▶ [EXERCISE DETAILS]:
Every entry needs to be given again exactly as it reads.

▶ [DATA RECORDS]:
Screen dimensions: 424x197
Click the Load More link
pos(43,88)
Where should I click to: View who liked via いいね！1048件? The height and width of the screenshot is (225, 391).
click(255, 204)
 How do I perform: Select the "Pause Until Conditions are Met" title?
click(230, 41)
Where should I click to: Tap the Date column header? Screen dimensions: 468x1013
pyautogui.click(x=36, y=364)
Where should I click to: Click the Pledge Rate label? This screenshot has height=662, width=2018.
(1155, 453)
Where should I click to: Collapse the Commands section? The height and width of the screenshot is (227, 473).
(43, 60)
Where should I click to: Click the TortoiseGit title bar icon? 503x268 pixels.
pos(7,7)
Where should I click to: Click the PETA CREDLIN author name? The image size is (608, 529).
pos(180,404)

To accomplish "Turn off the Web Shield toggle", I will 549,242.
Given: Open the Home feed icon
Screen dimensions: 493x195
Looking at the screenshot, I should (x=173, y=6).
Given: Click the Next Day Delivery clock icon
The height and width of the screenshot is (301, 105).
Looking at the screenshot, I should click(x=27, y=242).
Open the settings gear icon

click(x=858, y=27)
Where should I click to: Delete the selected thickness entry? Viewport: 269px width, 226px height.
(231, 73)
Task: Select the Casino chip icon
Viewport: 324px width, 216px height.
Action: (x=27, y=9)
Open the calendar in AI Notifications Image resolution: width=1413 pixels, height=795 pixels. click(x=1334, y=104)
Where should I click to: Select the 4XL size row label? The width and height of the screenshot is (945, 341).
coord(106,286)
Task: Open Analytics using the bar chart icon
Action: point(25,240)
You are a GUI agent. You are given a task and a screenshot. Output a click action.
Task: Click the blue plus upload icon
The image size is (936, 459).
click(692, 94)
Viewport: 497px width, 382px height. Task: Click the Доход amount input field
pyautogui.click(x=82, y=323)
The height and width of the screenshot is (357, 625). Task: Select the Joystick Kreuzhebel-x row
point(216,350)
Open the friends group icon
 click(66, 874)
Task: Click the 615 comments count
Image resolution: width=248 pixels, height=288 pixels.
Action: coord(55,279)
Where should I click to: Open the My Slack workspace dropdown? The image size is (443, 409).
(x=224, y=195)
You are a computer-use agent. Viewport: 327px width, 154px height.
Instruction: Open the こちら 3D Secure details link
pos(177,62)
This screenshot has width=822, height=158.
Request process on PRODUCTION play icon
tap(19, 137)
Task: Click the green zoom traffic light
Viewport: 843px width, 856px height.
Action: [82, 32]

▶ [RESPONSE TO THIS EXERCISE]:
Screen dimensions: 424x197
Click the Load More link
pos(43,88)
Where should I click to: View who liked via いいね！1048件? The height and width of the screenshot is (225, 391).
click(255, 204)
 How do I perform: Select the "Pause Until Conditions are Met" title?
click(230, 41)
Where should I click to: Tap the Date column header? Screen dimensions: 468x1013
pyautogui.click(x=36, y=364)
Where should I click to: Click the Pledge Rate label? This screenshot has height=662, width=2018.
(1155, 453)
Where should I click to: Collapse the Commands section? The height and width of the screenshot is (227, 473).
(43, 60)
Where should I click to: Click the TortoiseGit title bar icon? 503x268 pixels.
pos(7,7)
Where should I click to: Click the PETA CREDLIN author name? The image size is (608, 529).
pos(180,404)

To accomplish "Turn off the Web Shield toggle", I will 549,242.
Given: Open the Home feed icon
Screen dimensions: 493x195
Looking at the screenshot, I should (x=173, y=6).
Given: Click the Next Day Delivery clock icon
The height and width of the screenshot is (301, 105).
Looking at the screenshot, I should click(x=27, y=242).
Open the settings gear icon

click(x=858, y=27)
Where should I click to: Delete the selected thickness entry? Viewport: 269px width, 226px height.
(231, 73)
Task: Select the Casino chip icon
Viewport: 324px width, 216px height.
Action: (x=27, y=9)
Open the calendar in AI Notifications Image resolution: width=1413 pixels, height=795 pixels. click(x=1334, y=104)
Where should I click to: Select the 4XL size row label? The width and height of the screenshot is (945, 341).
coord(106,286)
Task: Open Analytics using the bar chart icon
Action: point(25,240)
You are a GUI agent. You are given a task and a screenshot. Output a click action.
Task: Click the blue plus upload icon
The image size is (936, 459).
click(692, 94)
Viewport: 497px width, 382px height. Task: Click the Доход amount input field
pyautogui.click(x=82, y=323)
The height and width of the screenshot is (357, 625). Task: Select the Joystick Kreuzhebel-x row
point(216,350)
Open the friends group icon
 click(66, 874)
Task: Click the 615 comments count
Image resolution: width=248 pixels, height=288 pixels.
Action: coord(55,279)
Where should I click to: Open the My Slack workspace dropdown? The image size is (443, 409).
(x=224, y=195)
You are a computer-use agent. Viewport: 327px width, 154px height.
Instruction: Open the こちら 3D Secure details link
pos(177,62)
This screenshot has width=822, height=158.
Request process on PRODUCTION play icon
tap(19, 137)
Task: Click the green zoom traffic light
Viewport: 843px width, 856px height.
Action: [82, 32]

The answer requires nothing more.